尾根に出てみると広く切り開かれた道で、いくつものシュプールが残っていた。正面には目指す湯の丸山が・・・ガスの中にあった。

10:21 ツツジ平(1920m, 6.1℃)

分岐点
分岐点
ツツジ平の分岐点についた。ここから急坂になる。天気が回復しそうにないので、途中でスキーをデポして、山頂まで往復することにした。そのままスキーで登るのはむずかしいので、シールを貼って滑り降りられそうなところまで登ることにした。
しかし曇りかと思うと晴れ間も出たりして、ヘンな天気だ。

10:49 撤退

撤退地点
撤退地点
スキーを適当なところにデポして、ツボ足で登り始めると、ついに雪が降ってきた。風も強い。木の枝に、みるみるえびの尻尾が伸びてゆく。山頂から景色を見るなんてもってのほか。これ以上登ってもおもしろいのか。いや、つまらない。
というわけで、この地点で撤退。

11:14 ふたたびツツジ平(1945m, -2.5℃)

篭の登山方面の眺めとシュプール
篭の登山方面の眺めとシュプール
我々にはよくあることなのだが、下りると天気が回復する。東は晴れてきて、湯の丸高原スキー場や、篭の登山も見えてきた。青空は見えてはいるものの、まだ雪は激しく降っているし、もう登り返す気力はない。
しかしこのまま下りても12時過ぎには峠に着いてしまう。それならばここで遊んで帰ろう。

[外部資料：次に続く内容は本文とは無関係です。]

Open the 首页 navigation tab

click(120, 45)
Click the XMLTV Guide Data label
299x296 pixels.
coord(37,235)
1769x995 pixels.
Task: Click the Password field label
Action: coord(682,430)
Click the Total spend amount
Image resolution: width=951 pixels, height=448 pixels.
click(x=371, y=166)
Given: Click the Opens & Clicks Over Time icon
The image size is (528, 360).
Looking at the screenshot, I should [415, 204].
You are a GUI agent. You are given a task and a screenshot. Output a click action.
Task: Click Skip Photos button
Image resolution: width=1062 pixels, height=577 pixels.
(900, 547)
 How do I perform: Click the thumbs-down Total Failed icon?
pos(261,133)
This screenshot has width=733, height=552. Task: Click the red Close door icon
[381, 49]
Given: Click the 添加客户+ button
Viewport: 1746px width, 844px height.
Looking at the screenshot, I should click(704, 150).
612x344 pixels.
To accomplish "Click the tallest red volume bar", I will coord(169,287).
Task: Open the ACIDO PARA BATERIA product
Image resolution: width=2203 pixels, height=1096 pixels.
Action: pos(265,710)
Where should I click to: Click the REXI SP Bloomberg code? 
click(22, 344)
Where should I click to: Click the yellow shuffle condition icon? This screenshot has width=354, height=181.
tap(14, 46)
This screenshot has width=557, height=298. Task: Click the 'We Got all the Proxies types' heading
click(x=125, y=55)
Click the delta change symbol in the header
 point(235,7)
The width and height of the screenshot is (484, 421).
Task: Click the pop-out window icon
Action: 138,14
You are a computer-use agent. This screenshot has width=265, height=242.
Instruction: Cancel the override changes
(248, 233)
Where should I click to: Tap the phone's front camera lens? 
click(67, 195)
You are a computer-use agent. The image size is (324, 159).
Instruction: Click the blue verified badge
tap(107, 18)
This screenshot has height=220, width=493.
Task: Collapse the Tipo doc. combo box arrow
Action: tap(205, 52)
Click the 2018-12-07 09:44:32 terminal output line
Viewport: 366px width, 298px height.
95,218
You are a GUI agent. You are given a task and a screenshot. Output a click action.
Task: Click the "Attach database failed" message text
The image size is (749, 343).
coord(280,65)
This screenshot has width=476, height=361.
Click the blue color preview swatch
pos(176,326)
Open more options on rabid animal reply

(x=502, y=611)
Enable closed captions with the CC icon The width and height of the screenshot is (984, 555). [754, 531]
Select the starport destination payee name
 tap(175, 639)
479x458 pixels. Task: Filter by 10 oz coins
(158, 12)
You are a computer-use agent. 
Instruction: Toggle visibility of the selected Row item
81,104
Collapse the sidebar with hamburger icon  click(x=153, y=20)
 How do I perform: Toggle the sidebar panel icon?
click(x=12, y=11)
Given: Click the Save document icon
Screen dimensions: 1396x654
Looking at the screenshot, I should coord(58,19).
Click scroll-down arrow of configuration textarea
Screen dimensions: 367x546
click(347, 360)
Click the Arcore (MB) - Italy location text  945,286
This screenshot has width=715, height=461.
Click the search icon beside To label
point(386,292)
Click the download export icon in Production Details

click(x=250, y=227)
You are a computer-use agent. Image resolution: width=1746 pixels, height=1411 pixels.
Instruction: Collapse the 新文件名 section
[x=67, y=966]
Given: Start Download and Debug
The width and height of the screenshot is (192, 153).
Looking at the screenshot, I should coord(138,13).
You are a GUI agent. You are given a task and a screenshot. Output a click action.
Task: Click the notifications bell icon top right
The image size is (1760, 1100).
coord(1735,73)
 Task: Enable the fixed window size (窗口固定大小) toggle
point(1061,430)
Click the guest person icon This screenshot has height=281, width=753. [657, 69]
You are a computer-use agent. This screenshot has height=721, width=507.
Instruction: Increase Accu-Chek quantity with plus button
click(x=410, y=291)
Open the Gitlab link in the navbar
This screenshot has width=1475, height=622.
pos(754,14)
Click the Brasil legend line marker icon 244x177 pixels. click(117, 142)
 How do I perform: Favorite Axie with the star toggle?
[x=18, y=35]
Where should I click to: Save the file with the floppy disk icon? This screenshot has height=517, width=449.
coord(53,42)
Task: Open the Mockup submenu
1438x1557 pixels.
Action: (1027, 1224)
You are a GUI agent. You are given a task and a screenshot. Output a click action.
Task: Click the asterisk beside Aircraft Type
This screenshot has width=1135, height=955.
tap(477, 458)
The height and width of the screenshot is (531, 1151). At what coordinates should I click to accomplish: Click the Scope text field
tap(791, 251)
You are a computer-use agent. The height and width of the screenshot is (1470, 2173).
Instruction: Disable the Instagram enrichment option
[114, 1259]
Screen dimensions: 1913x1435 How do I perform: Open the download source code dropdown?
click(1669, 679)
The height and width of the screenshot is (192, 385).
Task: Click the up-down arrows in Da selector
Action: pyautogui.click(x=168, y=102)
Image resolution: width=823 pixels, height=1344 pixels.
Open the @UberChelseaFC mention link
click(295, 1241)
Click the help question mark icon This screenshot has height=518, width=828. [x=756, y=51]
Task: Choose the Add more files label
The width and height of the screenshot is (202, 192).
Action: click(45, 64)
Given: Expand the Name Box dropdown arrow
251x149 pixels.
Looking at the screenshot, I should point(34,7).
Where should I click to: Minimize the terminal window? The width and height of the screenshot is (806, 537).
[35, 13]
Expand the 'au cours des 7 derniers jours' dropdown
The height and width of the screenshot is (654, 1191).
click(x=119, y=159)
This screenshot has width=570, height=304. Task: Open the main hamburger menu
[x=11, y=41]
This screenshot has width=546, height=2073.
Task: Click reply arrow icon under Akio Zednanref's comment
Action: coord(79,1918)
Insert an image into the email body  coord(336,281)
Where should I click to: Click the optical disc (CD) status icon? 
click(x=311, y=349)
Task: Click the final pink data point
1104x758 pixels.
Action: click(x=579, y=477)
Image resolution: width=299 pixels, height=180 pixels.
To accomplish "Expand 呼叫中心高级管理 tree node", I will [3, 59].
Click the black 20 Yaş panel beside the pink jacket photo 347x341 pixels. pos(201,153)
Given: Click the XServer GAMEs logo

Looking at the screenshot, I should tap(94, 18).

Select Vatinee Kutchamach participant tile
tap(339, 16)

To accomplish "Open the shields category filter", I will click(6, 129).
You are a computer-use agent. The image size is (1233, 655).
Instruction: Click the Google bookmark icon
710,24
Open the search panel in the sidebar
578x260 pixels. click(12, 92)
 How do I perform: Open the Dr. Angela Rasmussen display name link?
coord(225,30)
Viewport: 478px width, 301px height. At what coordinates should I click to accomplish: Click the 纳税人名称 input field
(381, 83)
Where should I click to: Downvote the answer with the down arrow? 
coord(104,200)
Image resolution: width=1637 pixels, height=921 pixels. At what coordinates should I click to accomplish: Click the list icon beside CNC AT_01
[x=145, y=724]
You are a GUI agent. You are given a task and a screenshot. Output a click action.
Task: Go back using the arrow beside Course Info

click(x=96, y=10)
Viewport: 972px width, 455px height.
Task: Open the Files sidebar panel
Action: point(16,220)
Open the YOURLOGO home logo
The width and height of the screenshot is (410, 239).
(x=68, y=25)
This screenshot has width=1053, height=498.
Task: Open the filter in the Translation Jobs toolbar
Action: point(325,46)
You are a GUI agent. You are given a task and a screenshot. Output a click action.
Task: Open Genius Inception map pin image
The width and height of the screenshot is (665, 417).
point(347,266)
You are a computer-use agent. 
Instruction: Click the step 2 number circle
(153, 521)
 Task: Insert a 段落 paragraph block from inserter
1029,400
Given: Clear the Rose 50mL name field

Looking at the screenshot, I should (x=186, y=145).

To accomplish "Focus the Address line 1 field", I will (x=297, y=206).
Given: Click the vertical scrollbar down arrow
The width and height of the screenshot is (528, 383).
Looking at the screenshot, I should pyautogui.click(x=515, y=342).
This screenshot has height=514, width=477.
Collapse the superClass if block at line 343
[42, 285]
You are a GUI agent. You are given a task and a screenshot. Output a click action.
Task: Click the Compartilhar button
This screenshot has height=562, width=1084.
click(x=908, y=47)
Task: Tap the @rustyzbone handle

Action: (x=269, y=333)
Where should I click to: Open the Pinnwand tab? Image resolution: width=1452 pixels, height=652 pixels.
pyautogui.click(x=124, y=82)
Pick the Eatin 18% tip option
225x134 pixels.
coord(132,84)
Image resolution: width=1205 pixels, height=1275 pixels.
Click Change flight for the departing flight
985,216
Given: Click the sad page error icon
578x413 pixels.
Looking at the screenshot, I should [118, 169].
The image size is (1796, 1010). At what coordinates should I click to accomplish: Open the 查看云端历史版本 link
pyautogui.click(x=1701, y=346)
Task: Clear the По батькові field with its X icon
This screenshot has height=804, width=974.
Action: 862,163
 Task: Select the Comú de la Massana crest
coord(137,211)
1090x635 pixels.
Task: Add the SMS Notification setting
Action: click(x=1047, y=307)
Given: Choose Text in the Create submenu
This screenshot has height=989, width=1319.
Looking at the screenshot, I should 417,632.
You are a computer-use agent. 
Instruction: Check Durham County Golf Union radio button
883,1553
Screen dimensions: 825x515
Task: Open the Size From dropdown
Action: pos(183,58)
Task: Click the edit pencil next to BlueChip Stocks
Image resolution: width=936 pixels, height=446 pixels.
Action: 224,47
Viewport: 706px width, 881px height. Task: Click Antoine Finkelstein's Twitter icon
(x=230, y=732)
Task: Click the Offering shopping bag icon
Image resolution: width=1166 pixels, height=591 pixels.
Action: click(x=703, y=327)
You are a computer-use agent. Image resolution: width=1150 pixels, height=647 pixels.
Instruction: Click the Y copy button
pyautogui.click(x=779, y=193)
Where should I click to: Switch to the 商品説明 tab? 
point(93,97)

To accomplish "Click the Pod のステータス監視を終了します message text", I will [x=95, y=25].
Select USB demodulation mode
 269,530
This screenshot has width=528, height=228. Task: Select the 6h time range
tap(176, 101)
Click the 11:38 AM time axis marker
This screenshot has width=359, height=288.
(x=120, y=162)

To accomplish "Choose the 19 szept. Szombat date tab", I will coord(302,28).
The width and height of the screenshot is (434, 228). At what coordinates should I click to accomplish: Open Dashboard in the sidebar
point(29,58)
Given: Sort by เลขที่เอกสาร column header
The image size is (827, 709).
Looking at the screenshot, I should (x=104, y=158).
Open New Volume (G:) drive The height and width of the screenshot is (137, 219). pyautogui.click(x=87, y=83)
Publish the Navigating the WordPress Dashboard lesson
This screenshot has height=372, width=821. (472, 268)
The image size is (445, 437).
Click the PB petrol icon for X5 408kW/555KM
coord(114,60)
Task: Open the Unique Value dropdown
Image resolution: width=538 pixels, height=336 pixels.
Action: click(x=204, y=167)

ということで、ザックを登山道脇の東屋の下に置いて、ツツジ平のなだらかな斜面でスキーの練習がてら、歩き、滑り、コケまくった。たった今積もったばかりの雪にシュプールをつけられるのが非常に気持ちよい。

14:55 下山開始(1910m, -0.8℃)

湯の丸山
湯の丸山
途中でお茶を飲んだりしながらたっぷりと2時間以上も遊んでから下山開始。
気が付けば天気はかなり回復し、湯の丸山も姿を見せていた。見上げると山頂の方から4人の山スキーヤーが滑り降りてきた。かっこいー。今日は結局山中ではその山スキーパーティの他にスノーシューと2組会っただけであった。

15:26 キャンプ場(1830m, 1.2℃)

林道はおいしい斜面になっていた
林道はおいしい斜面になっていた
帰りは夏道をスキー場のリフト上まで行った。ゲレンデは中上級の斜面、とてもじゃないけど滑れない。リフトのところからキャンプ場方面への道にはロープが張ってあったが、くぐって下る。
すると、往きは木の枝が散乱していた斜面が、先ほどまでの雪できれいな斜面に生まれ変わっていた。大喜びしながら滑るがあっという間に終了。キャンプ場に出る。
キャンプ場のすぐ脇には湿原がある。しばし雪原を眺めてから帰る。

15:39 地蔵峠帰着(1780m, 1.2℃)

キャンプ場から峠までの道もまたきれいに雪がつもっていた。適度な斜度で、直滑降ノンストップで一気に峠に帰着。

3月24日 晴れのち雪

これもよくあることなのだが、最終日、遊ばずに帰るつもりでいると天気がよくなったりする。今朝もきれいに晴れた。というわけで、どこに行こうかと考えた末、またもや池の平に行くことに決めた。予報は午後から山沿いで雪ということだ。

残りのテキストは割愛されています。